→ **TASK BRIEF**:
Copy out every one of the records below word for word, keeping each line in the same order.

→ **RECORDS SHOWN**:
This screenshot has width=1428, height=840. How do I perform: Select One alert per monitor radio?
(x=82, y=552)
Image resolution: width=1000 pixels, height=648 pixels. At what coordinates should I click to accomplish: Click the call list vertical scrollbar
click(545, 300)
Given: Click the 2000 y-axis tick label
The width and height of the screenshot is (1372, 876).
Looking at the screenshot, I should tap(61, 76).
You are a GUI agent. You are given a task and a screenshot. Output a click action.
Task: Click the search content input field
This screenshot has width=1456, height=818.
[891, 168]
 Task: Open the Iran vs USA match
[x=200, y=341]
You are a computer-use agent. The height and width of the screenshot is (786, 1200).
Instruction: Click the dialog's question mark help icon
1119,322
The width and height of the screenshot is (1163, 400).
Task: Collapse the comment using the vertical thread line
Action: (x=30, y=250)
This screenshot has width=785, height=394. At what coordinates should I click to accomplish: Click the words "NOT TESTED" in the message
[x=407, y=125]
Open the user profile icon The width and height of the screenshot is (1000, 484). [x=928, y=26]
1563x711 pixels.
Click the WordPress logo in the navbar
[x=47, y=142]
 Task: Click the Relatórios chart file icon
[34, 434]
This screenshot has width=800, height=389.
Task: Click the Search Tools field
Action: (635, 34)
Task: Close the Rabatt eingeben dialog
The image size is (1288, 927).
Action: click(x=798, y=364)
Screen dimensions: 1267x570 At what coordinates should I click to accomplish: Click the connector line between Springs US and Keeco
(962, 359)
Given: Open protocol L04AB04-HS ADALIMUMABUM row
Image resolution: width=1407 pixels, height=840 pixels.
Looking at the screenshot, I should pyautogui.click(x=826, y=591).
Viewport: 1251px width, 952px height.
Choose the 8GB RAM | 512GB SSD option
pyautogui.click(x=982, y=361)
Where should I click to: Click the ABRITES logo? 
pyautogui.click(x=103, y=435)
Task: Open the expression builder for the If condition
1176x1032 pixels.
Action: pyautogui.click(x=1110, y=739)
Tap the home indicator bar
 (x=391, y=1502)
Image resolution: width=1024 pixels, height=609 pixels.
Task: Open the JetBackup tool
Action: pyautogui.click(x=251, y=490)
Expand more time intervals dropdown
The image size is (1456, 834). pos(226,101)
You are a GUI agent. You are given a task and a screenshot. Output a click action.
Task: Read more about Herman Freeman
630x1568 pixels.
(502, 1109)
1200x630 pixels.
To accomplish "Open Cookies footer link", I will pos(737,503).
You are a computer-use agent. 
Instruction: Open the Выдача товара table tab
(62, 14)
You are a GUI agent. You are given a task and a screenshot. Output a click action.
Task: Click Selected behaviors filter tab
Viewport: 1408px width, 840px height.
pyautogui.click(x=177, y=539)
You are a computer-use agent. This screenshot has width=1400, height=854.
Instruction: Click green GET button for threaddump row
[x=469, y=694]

→ **RESPONSE**:
This screenshot has width=1428, height=840. How do I perform: Select One alert per monitor radio?
(x=82, y=552)
Image resolution: width=1000 pixels, height=648 pixels. At what coordinates should I click to accomplish: Click the call list vertical scrollbar
click(545, 300)
Given: Click the 2000 y-axis tick label
The width and height of the screenshot is (1372, 876).
Looking at the screenshot, I should tap(61, 76).
You are a GUI agent. You are given a task and a screenshot. Output a click action.
Task: Click the search content input field
This screenshot has width=1456, height=818.
[891, 168]
 Task: Open the Iran vs USA match
[x=200, y=341]
You are a computer-use agent. The height and width of the screenshot is (786, 1200).
Instruction: Click the dialog's question mark help icon
1119,322
The width and height of the screenshot is (1163, 400).
Task: Collapse the comment using the vertical thread line
Action: (x=30, y=250)
This screenshot has width=785, height=394. At what coordinates should I click to accomplish: Click the words "NOT TESTED" in the message
[x=407, y=125]
Open the user profile icon The width and height of the screenshot is (1000, 484). [x=928, y=26]
1563x711 pixels.
Click the WordPress logo in the navbar
[x=47, y=142]
 Task: Click the Relatórios chart file icon
[34, 434]
This screenshot has width=800, height=389.
Task: Click the Search Tools field
Action: (635, 34)
Task: Close the Rabatt eingeben dialog
The image size is (1288, 927).
Action: click(x=798, y=364)
Screen dimensions: 1267x570 At what coordinates should I click to accomplish: Click the connector line between Springs US and Keeco
(962, 359)
Given: Open protocol L04AB04-HS ADALIMUMABUM row
Image resolution: width=1407 pixels, height=840 pixels.
Looking at the screenshot, I should pyautogui.click(x=826, y=591).
Viewport: 1251px width, 952px height.
Choose the 8GB RAM | 512GB SSD option
pyautogui.click(x=982, y=361)
Where should I click to: Click the ABRITES logo? 
pyautogui.click(x=103, y=435)
Task: Open the expression builder for the If condition
1176x1032 pixels.
Action: pyautogui.click(x=1110, y=739)
Tap the home indicator bar
 (x=391, y=1502)
Image resolution: width=1024 pixels, height=609 pixels.
Task: Open the JetBackup tool
Action: pyautogui.click(x=251, y=490)
Expand more time intervals dropdown
The image size is (1456, 834). pos(226,101)
You are a GUI agent. You are given a task and a screenshot. Output a click action.
Task: Read more about Herman Freeman
630x1568 pixels.
(502, 1109)
1200x630 pixels.
To accomplish "Open Cookies footer link", I will pos(737,503).
You are a computer-use agent. 
Instruction: Open the Выдача товара table tab
(62, 14)
You are a GUI agent. You are given a task and a screenshot. Output a click action.
Task: Click Selected behaviors filter tab
Viewport: 1408px width, 840px height.
pyautogui.click(x=177, y=539)
You are a computer-use agent. This screenshot has width=1400, height=854.
Instruction: Click green GET button for threaddump row
[x=469, y=694]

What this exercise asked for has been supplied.